Further expeditions to western and eastern Greenland as well as to the Barents Sea are planned for the coming years. “What I find particularly exciting is that in addition to analysing the environment on site, we will also develop an interactive online tool. With this tool, environmental factors such as copper content, pH value or water temperature and their subsequent effects can be presented and predicted individually and in combination. The users can directly see what impact the changes could have on the ecosystem as a whole,” says chemist Helmuth Thomas. This will enable scientists to make better predictions for the future and develop early warning models and will also support policy makers in the decision-making process.

ECOTIP: sixteen partners from ten countries

Claudia Schmidt, Chantal Mears and Torben Stichel (AWI) sampling seawater from different depths in the Kongsfjord.

Claudia Schmidt (HZG), Chantal Mears (HZG) and Torben Stichel (AWI) (from left to right) sampling seawater from different depths in the Kongsfjord. Photo: AWI/Grit Steinhöfel

Sixteen organisations from Europe and beyond are participating in ECOTIP:
University of Aalborg, University of Aarhus, Fisheries and Oceans Canada, Greenland Institute of Natural Resources, GRID-Arendal, Helmholtz-Zentrum Geesthacht Centre for Materials and Coastal Research, University of Hokkaido, Institute of Oceanology at the Polish Academy of Sciences, Marine and Freshwater Research Institute, Technical University of Denmark, UiT The Arctic University of Norway, University of Copenhagen, University of Stirling, University of Tokyo, University of Vienna and Åbo Akademi University.

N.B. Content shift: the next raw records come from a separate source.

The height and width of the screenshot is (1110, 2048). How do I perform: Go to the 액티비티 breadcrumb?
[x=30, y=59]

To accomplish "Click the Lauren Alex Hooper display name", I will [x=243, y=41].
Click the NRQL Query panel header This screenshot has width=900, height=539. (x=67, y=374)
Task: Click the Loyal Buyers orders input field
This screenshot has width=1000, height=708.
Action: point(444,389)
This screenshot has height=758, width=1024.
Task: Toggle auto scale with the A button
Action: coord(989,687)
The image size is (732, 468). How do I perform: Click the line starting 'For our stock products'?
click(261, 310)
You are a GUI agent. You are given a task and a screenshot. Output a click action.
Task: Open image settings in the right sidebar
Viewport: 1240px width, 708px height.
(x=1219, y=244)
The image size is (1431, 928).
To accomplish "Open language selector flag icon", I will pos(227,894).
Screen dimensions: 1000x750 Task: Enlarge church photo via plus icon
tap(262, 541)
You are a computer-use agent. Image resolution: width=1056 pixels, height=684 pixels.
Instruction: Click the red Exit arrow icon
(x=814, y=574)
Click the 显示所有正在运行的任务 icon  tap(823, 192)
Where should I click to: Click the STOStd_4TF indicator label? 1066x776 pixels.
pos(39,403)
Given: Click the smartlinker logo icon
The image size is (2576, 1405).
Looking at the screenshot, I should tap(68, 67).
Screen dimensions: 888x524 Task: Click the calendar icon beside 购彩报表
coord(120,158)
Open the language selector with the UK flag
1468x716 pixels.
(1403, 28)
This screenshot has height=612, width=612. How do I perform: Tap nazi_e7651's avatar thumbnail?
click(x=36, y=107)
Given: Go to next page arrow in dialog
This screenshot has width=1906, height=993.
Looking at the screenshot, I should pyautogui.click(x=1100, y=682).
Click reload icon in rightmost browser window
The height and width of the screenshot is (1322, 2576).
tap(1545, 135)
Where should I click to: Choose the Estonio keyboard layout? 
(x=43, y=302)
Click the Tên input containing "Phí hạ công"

ECOTIP (Arctic biodiversity change and its consequences: Assessing, monitoring, and predicting the effects of ecosystem tipping cascades on marine ecosystem services and dependent human systems) officially kicked off on the 1st of June, 2020, and will be funded for four years. The research project will contribute to creating a low-carbon, climate resistant future in line with sustainable development objectives, the Paris Agreement and the upcoming UN decade of “Ocean Sciences for Sustainable Development”. It has been funded under the European Union's “Horizon 2020” research and innovation program (Grant Number: 869383).

AWIPEV Research Base

2020-07 Nyalesund 03 Hzg Claudia-schmidt_

The samples are then prepared directly in the Kings Bay Marine Laboratory at the research base. Here Chantal Mears (HZG) carries out a filtration in a cleanbench. Photo: HZG/Claudia Schmidt

The archipelago Svalbard is home to one of the northernmost settlements in the world: Ny-Ålesund. The town itself is essentially the “largest laboratory for modern Arctic research” – consisting of labs and stations operated by eleven countries, it brings together researchers from across the globe, and from different polar research disciplines. Scientists from France and Germany work together at a joint facility in Ny-Ålesund: AWIPEV Base, operated by the Alfred Wegener Institute, Helmholtz Centre for Polar and Marine Research (AWI) and the French Polar Institute Paul Emile Victor (IPEV).